Homère  hat in seinem Beitrag vom 14.01.2013 Professor Josep Maria Martí Bonet (Theologische Fakultät von Katalonien) mit seiner Stellungnahme über die historisch-kritische Ausgabe des Wegs  von Professor Pedro Rodríguez (Universität von Navarra) zitiert; ich schätze seine Beobachtungen und möchte sie gelegentlich und nach sorgfältiger Überlegung weiterführen.

Die erste Beobachtung Homère bezieht sich auf die Bemerkung Martí Bonets, dass die erste offizielle Biografie des hl. Franz von Assisi (Legenda Maior), die der hl. Buenaventura in der Mitte des 13. Jahrhunderts verfasst hat, sich doch deutlich von der historischen Wahrheit über diesen heiligen Gründer entfernt hat. Martí Bonet meint nun, dass Prof. Pedro Rodríguez und das Opus Dei ganz im Gegenteil im Hinblick auf den Weg eine den konkreten Entstehungsumständen treu entsprechende historisch-kritische Ausgabe vorlegen.

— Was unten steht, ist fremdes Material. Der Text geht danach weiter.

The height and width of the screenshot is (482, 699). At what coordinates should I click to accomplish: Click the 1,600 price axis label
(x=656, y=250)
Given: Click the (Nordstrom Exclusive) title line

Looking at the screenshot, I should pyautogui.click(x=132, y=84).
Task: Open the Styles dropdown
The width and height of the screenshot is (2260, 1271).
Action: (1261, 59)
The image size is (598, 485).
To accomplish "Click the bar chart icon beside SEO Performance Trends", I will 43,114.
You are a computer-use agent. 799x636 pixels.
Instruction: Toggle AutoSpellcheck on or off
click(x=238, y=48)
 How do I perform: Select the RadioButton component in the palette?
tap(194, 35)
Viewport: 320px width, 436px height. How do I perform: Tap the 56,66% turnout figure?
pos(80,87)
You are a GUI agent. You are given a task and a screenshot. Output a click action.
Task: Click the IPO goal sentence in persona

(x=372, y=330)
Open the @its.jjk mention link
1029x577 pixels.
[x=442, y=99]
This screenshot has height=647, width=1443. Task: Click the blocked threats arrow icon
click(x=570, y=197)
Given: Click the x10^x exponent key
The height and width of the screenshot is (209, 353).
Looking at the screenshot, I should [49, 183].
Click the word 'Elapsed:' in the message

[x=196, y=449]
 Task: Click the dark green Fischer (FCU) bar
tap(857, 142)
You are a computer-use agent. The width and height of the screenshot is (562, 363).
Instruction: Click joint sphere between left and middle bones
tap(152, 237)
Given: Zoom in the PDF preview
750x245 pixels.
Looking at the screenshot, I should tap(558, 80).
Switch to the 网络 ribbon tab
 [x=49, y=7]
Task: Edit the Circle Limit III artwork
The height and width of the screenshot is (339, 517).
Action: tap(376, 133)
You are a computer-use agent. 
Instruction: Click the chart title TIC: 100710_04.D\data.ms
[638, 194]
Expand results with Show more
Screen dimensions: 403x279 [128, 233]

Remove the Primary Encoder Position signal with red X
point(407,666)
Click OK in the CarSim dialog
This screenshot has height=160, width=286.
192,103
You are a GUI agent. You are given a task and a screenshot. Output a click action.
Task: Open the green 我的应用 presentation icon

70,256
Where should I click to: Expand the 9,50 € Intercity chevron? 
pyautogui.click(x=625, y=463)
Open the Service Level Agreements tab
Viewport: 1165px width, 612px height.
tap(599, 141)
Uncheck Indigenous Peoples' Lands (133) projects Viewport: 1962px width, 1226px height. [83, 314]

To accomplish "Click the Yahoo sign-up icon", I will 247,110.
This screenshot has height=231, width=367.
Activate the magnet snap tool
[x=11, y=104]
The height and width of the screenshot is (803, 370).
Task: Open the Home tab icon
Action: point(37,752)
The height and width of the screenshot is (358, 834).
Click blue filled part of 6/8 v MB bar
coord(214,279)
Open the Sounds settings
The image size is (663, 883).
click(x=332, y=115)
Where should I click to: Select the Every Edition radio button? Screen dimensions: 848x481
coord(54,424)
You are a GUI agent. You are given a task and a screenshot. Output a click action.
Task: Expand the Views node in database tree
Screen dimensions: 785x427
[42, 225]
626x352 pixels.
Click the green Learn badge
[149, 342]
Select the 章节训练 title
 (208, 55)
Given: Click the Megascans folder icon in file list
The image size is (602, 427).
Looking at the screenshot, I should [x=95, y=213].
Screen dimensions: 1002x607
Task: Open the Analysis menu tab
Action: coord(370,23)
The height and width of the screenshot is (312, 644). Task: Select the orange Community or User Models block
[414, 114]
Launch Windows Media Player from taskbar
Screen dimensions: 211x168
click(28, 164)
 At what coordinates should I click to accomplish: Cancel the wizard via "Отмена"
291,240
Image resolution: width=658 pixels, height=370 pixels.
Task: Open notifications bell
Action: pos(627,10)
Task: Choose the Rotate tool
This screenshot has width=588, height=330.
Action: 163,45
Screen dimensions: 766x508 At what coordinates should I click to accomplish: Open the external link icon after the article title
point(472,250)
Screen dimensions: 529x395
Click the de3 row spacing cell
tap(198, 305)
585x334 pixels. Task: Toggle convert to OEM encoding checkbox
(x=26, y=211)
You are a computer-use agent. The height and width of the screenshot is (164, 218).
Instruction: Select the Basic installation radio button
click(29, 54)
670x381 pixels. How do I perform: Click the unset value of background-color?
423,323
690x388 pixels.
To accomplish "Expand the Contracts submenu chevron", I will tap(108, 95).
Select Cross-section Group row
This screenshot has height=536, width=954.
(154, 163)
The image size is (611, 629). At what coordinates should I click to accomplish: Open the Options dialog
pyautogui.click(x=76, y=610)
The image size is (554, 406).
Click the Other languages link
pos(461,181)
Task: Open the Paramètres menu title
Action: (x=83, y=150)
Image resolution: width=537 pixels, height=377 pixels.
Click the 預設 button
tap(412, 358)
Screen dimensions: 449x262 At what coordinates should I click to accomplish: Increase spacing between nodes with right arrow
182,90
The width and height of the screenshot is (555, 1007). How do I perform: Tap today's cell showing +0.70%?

Freilich vergisst der katalanische Historiker dabei, dass sie die Aufgabe, der sich Pedro Rodríguez gestellt hat, nicht an der historischen Wahrheit orientiert, sondern an den korporativen Interessen des Opus Dei, da mehr als einmal, besonders in Hinblick auf das Leben des Gründers und mit dessen Einverständnis seine eigene Geschichte immer wieder, den augenblicklichen Bedürfnissen folgend, umgeschrieben hat. Professor  Martí Bonet sollte nicht nur die Studien von Giancarlo Rocca und Joan Estruch lesen, er müsste sich auch hier einlesen, was Autoren wie Oráculo, Marcus Tank, Gervasio, Lucas, Guillaume, E.B.E., unter anderen zu sagen haben ; besonders zu erwähnen ist das jüngst erschienene Buch von E.B.E., El Opus Dei como revelación divina (Das OD als göttliche Offenbarung). Im Licht dieser Erkenntnisse würde er sehr rasch merken, dass und wie das Opus Dei seine Geschichte im Lauf der Zeit seinen Bedürfnissen angepasst hat. Tatsächlich ist die historisch-kritische Ausgabe von Pedro Rodríguez weder so kritisch noch so historisch, wie man auf den ersten Blick annehmen könnte, sondern tendenziös, auch wenn man sie natürlich nicht mit dem legendenhaften Charakter einer Hagiografie des dreizehnten Jahrhunderts vergleichen kann, denn die literarischen genera und die Methodik der Legenda Maior und des hl. Bonaventura und die Studie von Pedro Rodríguez sind vollkommen verschieden.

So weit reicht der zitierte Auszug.